East of Eden Trivia:
- Steinbeck kept a journal of daily letters to his publisher, that document the writing of his most difficult and personal work. It is now published as Journal of A Novel: The East of Eden Letters.
- Steinbeck acts as both the narrator of the story, and places himself and his family in the novel as minor characters. His mother, Olive Hamilton, is a daughter of Samuel Hamilton. One of the most amusing stories in the novel is the telling of how Olive won a plane ride for selling Liberty Bonds during the war.

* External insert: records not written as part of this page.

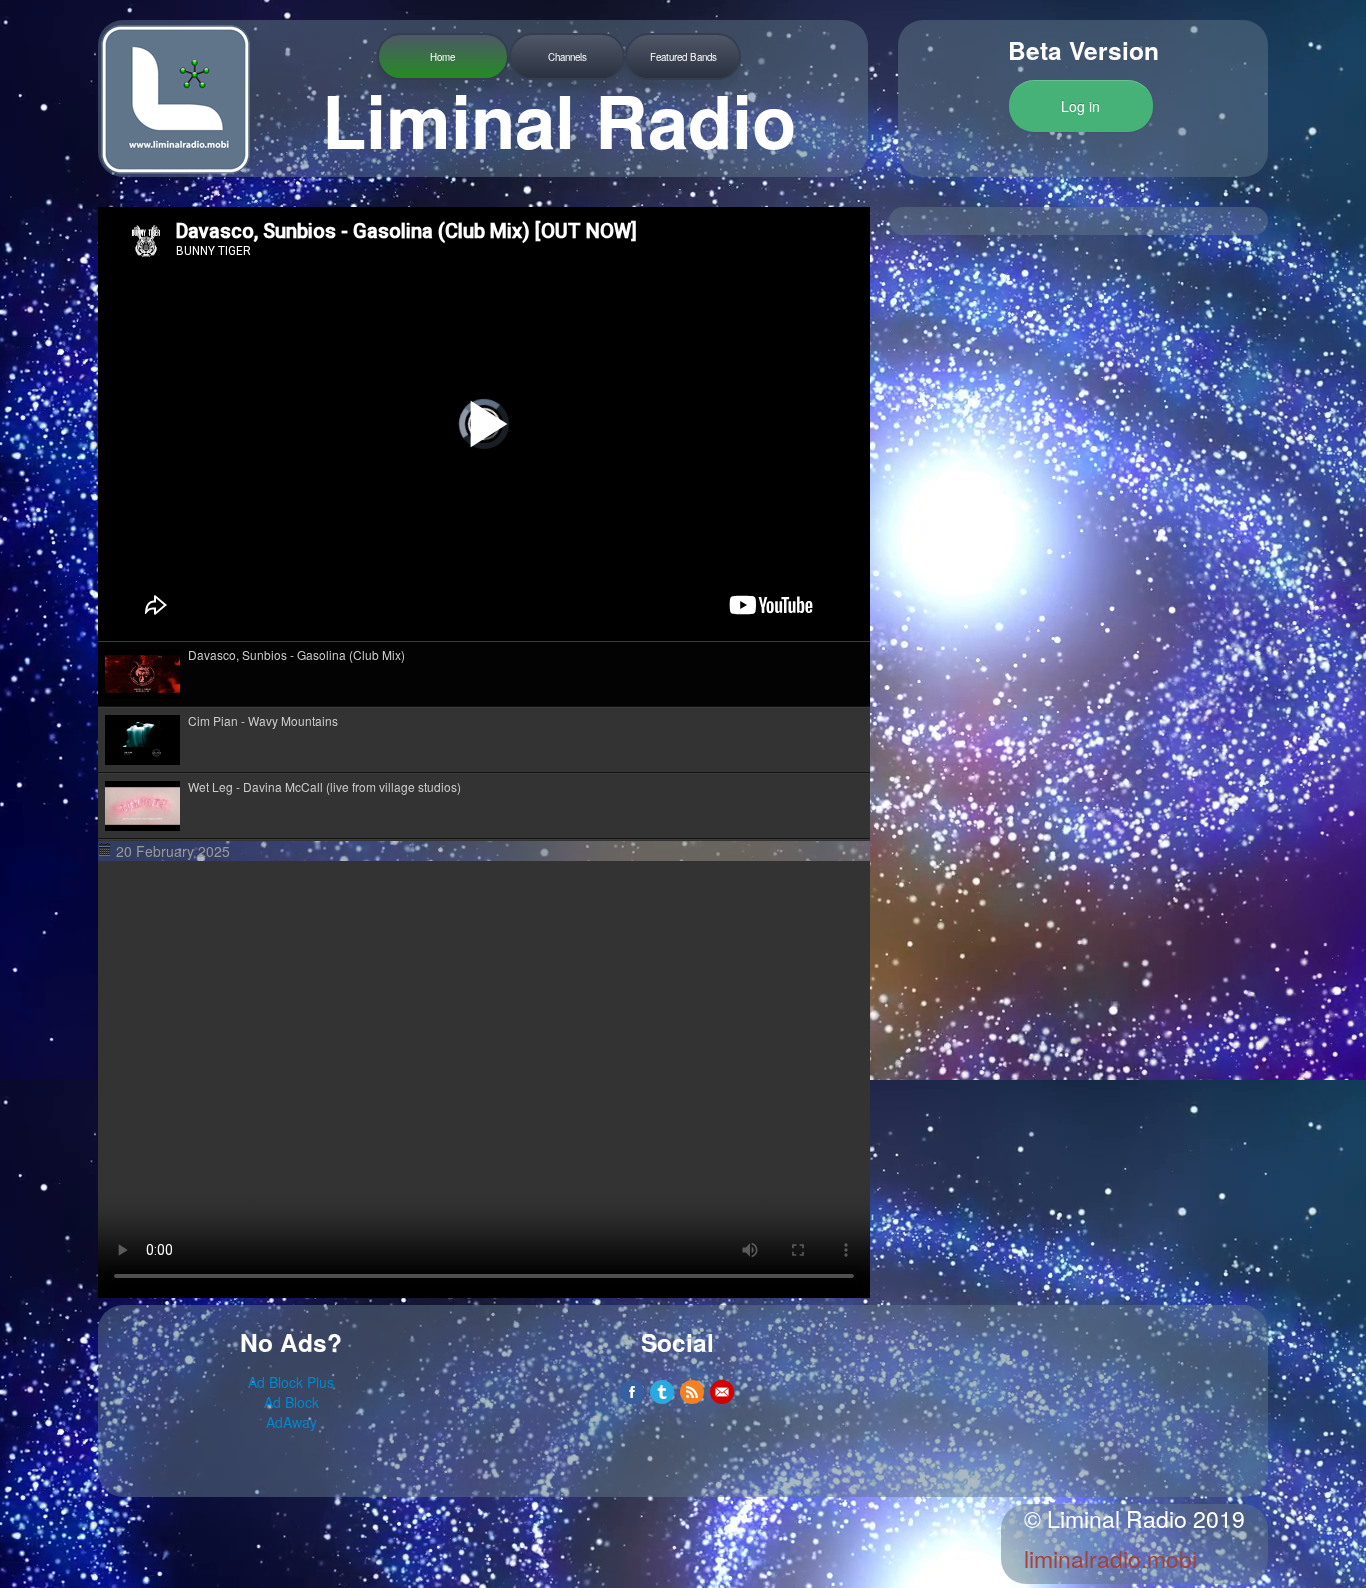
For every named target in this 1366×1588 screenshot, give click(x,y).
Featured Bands (683, 57)
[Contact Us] (722, 1392)
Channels (567, 57)
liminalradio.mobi (1110, 1558)
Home (442, 57)
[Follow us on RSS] (692, 1392)
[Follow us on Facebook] (632, 1392)
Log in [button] (1080, 106)
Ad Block (291, 1402)
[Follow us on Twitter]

This book marks my completion of the Chunkster Challenge. Yay!


Dewey said...

I read this long ago and can barely remember anything about it. But The Grapes of Wrath is one of my all-time favorites, so I should revisit East of Eden like you did! That book of letters to his publisher sounds fascinating.

Nyssaneala said...

@dewey - I remembered a lot more about this book than I did about Grapes of Wrath (which I also read in 10th grade). I was happy to find out that I still love Steinbeck as much as I did as a teenager!

Wendy said...

This one is sitting in my TBR stack for 2007 - and I will get to it before the dawn of 2008! Thanks for your wonderful review. Steinbeck is one of my favorite authors and I'm looking forward to reading this classic!

Laura said...

Believe it or not, I hadn't read much Steinbeck in school. "Grapes of Wrath" was the first book I read this year, and I adored it. When I found "East of Eden" at a library book sale, I snapped it up. I'm planning to read it for the Book Awards challenge and if I time it right, I'll be discussing it in October with the Yahoo Banned Books group.

Great review, now I'm looking forward to reading this one even more!

MyUtopia said...

I just adored this book!

Bookfool said...

I completely forgot I had East of Eden on the stacks, when I came up with my Chunkster Challenge list. I love Steinbeck; I really expected to dislike his writing because I heard so much moaning about The Grapes of Wrath in high school (I only had one lit class because we were allowed to substitute journalism for literature) but I thought it was amazing. Wonderful review and congrats on finishing the challenge!

Camille said...

I liked East of Eden (I was very scared of Kate) but I loved Grapes of Wrath. Also, I see you have two books on your list for the nonfiction challenge that I read when I was pregnant the first time-the Ina May book and Birthing from Within. I liked a lot of the activities in Birthing from Within. I had some issues with it, but it was essentially a helpful and fun book.

Joe said...

I just finished reading East of Eden. I really liked it and I thought it was worth my time to read. Steinbach's writing is amazing. Does anyone know why East of Eden was banned?

pricei5right33 said...

East of Eden has been subject to several attempts to remove it from library bookshelves. Called “ungodly and obscene” in Anniston, Ala., it was removed, then reinstated on a restricted basis in the town’s school libraries in 1982. Greenville, S.C., schools also saw a challenge to the book in 1991.